I've used a circular negative space to represent the world. The 'Mother's' roots entwine within the negative space protecting it. The rest of the body is made up of natural shapes such as rivers and cities. The Mother's bosoms are two large sunflowers; the sunflowers seeds are representations of the world painted to look like colour blind tests, as to subtly incorporate as many of the poem's emblems.
  

A Flayed Crow In The Hall Of Judgment


Format: 841*594mm
Medium: Hand made inks, bleach, graphite and black string
Ted Hughes' poems take inspiration from nature that surrounded him; religious beliefs; dark motifs and life's questions. This painting was created using many different types of black. I was trying to show how a colour, that is a non-colour, was both beautiful and could be used without acting like a black hole. The sunset is a chicken's embryo, both life and death in one egg circle of life!

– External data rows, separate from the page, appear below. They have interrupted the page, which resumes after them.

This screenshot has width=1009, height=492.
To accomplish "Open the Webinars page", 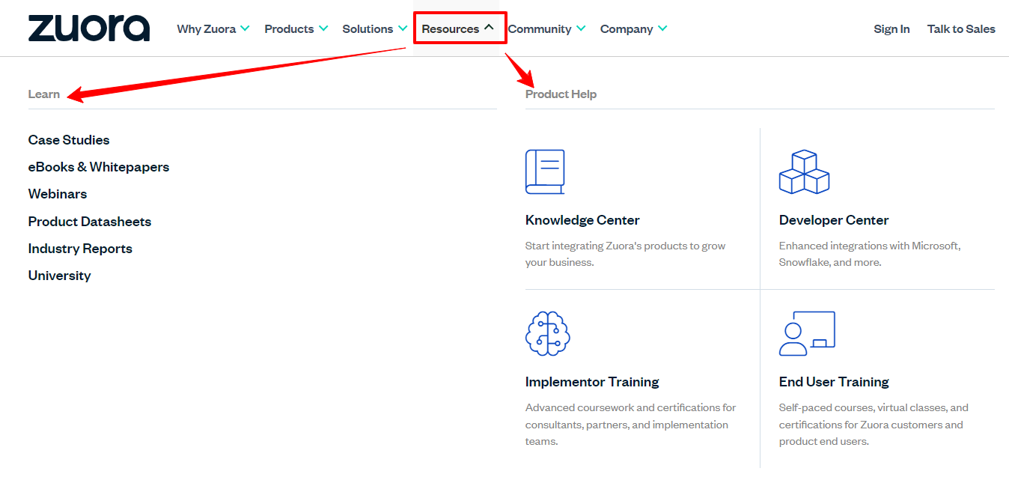I will 58,194.
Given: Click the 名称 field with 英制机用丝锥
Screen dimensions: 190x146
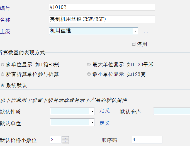Looking at the screenshot, I should [102, 19].
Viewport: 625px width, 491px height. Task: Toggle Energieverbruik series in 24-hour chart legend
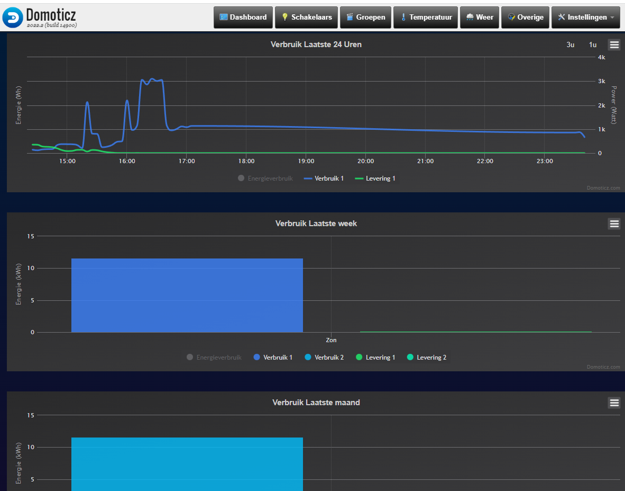[265, 178]
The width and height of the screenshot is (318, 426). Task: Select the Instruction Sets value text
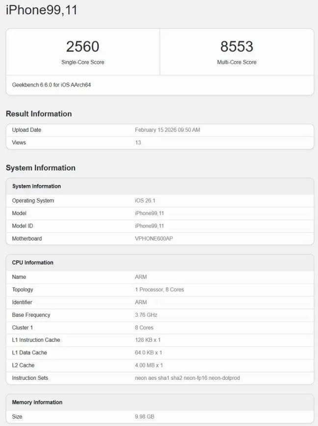pyautogui.click(x=187, y=378)
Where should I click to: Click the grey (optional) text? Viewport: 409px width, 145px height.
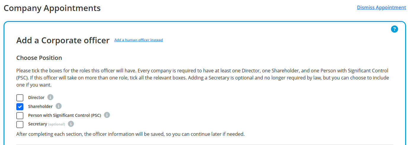tap(56, 124)
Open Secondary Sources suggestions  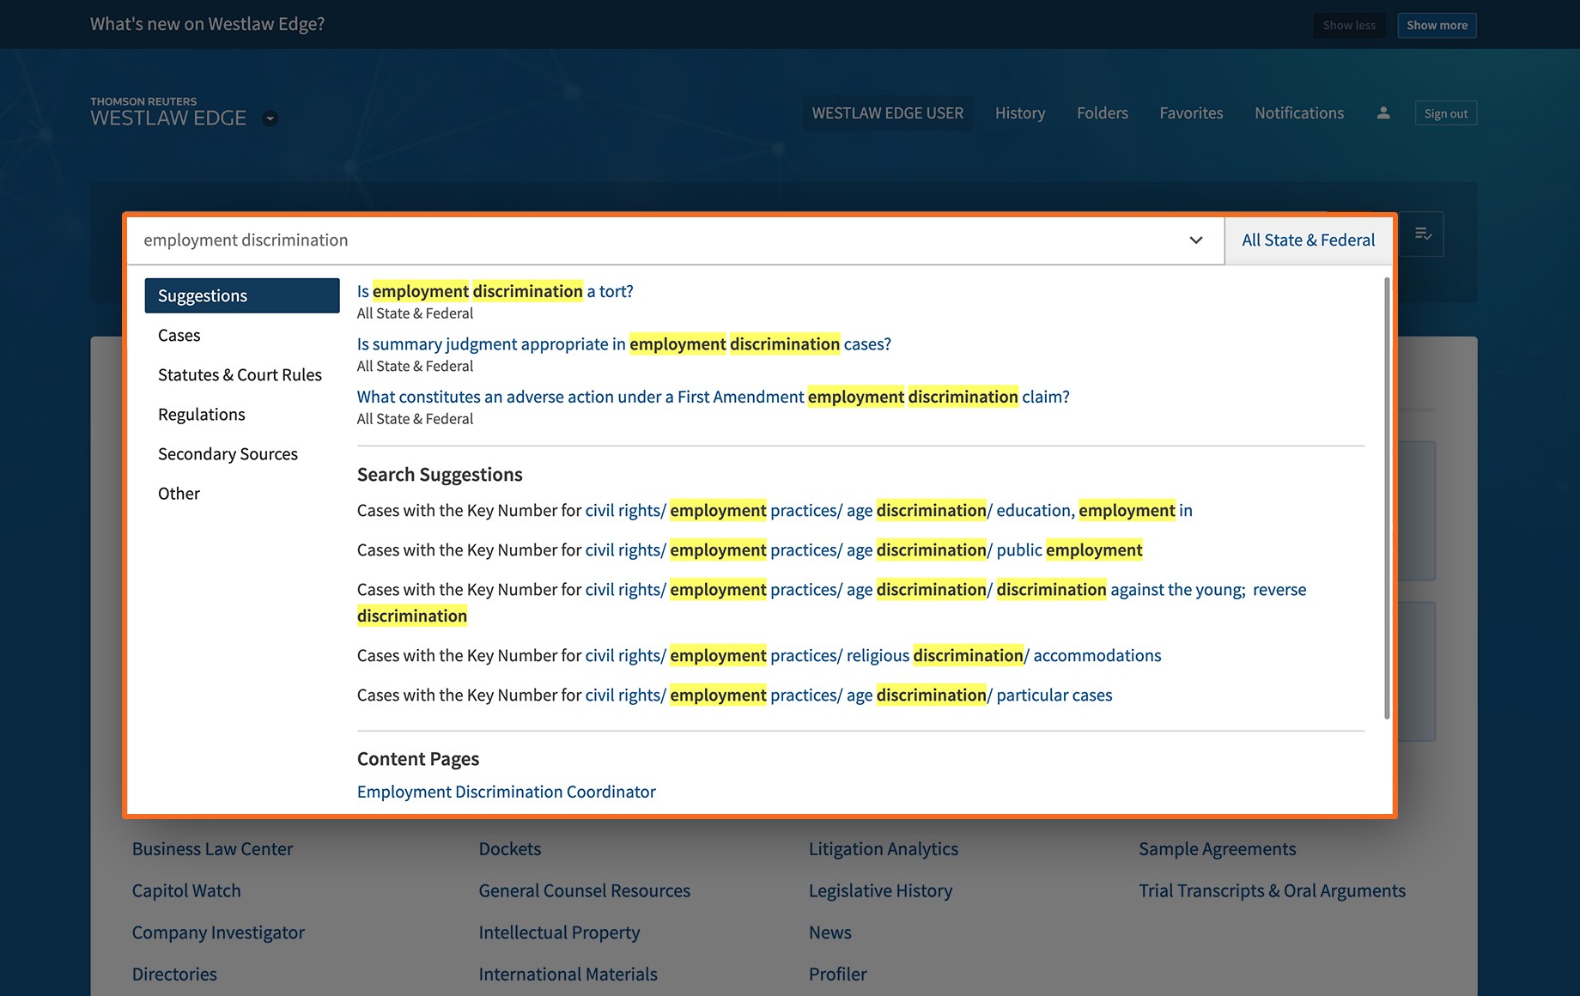click(228, 454)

Only A Little Sleep, A Little Slumber


Format: 841*594mm
Medium: Hand made inks, bleach and pencil
This was the first time I started using roots and veins in my work; this painting was the start of   an ever increasing personal visual language. Although the Ted Hughes poem that I was working from was describing roots, I decided to leave the pattern ambiguous. They're either trees or veins. One perspective is that the viewer is looking through an eyeball. The other is that the hummingbird is surrounded by a vicious network of trees. The negative space surrounding the hummingbird is a brain (another subtle injection of Ted Hughes' ever expansive and rich imagery).

Unknown Title


Format: 841*594mm
Medium: Hand made inks, Pencil, digitally altered on Photoshop.
In the original version of this painting, there was a stack of leaves; from this stack was projected the shadow of the menacing bird-like creature ready to pounce on the unsuspecting mouse. I later removed the stack of leaves digitally, as the finished colour composition stood better using a limited palette. The painting has an uneasy aura, reminiscent of a butchers workspace. The pattern on the shadow is of ameba, another subtle injection of the poem's original imagery.

The Plaintiff


Format: 841*594mm
Medium: Hand made inks, pencil and bleach. 
This surreal illustration was for the collection of poems by Ted Hughes. The inspiration (as usual) came from the imagery from the poem. The body of the bird is made up of tongues to describe the main motion of a plaintiff. The roots that embody most of my work, is not only a personal visual signature, but also act as an anchor. The bird's body is in motion, an oxymoron to it's immobility.